A: It was not a mistake because I invaded killers who were killing innocent civilians. It is my responsibility to protect people when they are targeted [for killing]. It was my responsibility as a general to intervene because Kinshasa could not come to protect them as it [the Kinshasa government] was siding with the killers. But I am still ready to receive a team of investigators to give them information regarding circumstances that led me to Bukavu.
Q: After the killing of the refugees at Gatumba camp in Burundi, you vowed to resume fighting. Do you still stand by your statement?
A: Yes, so far. If the government shows that it cannot protect us, we are going to assume that responsibility ourselves. We cannot accept to be killed like animals, even in national parks animals are protected. That’s why I am now asking my government to carry out an investigation and punish those responsible. Failure to do this will show that the government is interested in the continuation of ethnic cleansing.
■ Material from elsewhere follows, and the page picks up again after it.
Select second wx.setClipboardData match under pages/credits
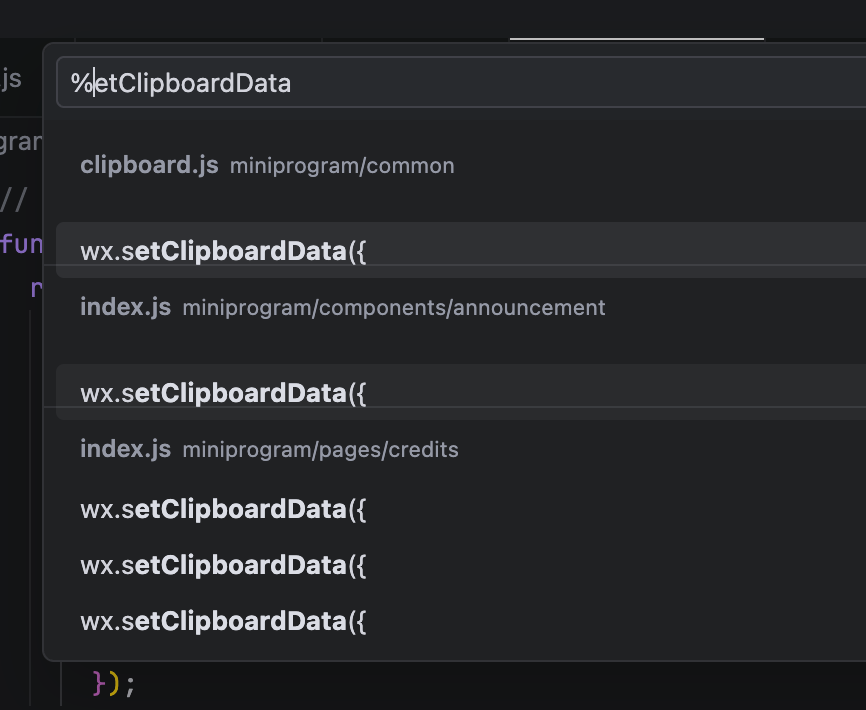 click(x=224, y=565)
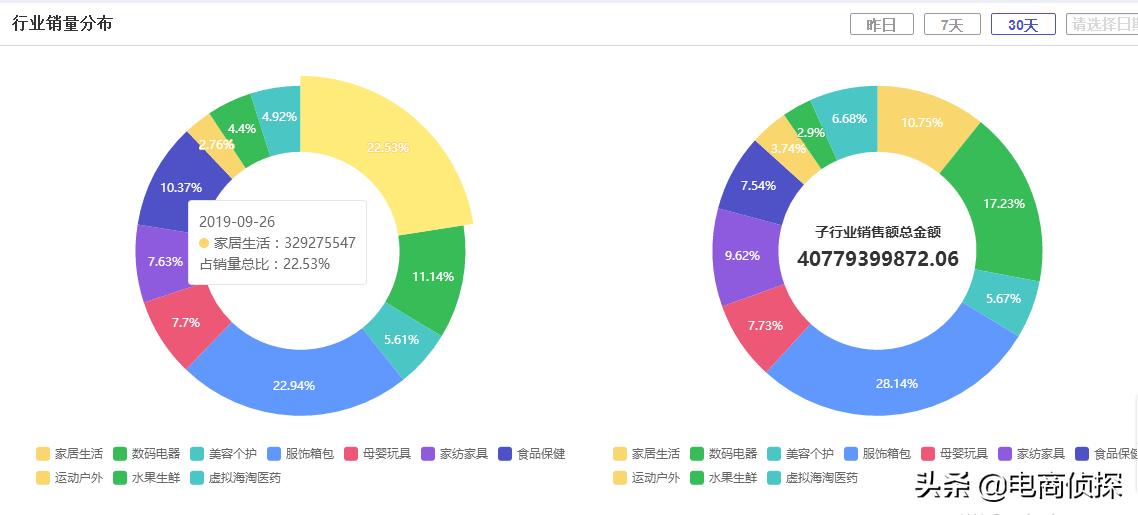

If the international community does not intervene then we will take up arms and defend ourselves.
Q: Have you issued an ultimatum regarding when you want the investigations to be completed?
A: I have not issued an ultimatum. I am giving them time. And I have come here [Goma] to meet Vice-President Ruberwa because he also said he was going to suspend his participation in the transitional process. We are still watching the situation but certainly we should not be taken for a ride.
Q: President Joseph Kabila wants you arrested and prosecuted while Ruberwa has been pushing for you to attend a military course in a foreign country. What do you think of these suggestions?
A: All two are not in my interest. The suggestion that I should go for a military course in a foreign country looks more like relegation. It is an excuse to throw me out of the country so that government forces [could] continue with their acts. It is not good for me to go leave my people being hacked to death on a daily basis. This is a problem with the peace process; government has taken a wrong path.
Q: What do you mean by this?
A: The peace process was not implemented like it was signed. The memorandum on the army and security was not discussed. That should have been the first thing to do before a government was formed in Kinshasa. We want them [the political leadership] to go back and discuss this memo on security and army integration; this is the only way the current problem can be solved. Failure to do this would mean continued war.
Q: Where are yours troops drawn from?
A: I mobilise the troops from the existing ones here. I was a divisional commander for North Kivu, a brigade commander in Kisangani and Kasai in RCD. These forces know me very well and when I mobilise, they certainly join. They see the problem like the one that was in Bukavu as being their problem also, because most are "Rwandaphone".
Q: So you use forces from the 8th military region?
A: Yes, and some from the 10th Military Region, I took a brigade from there.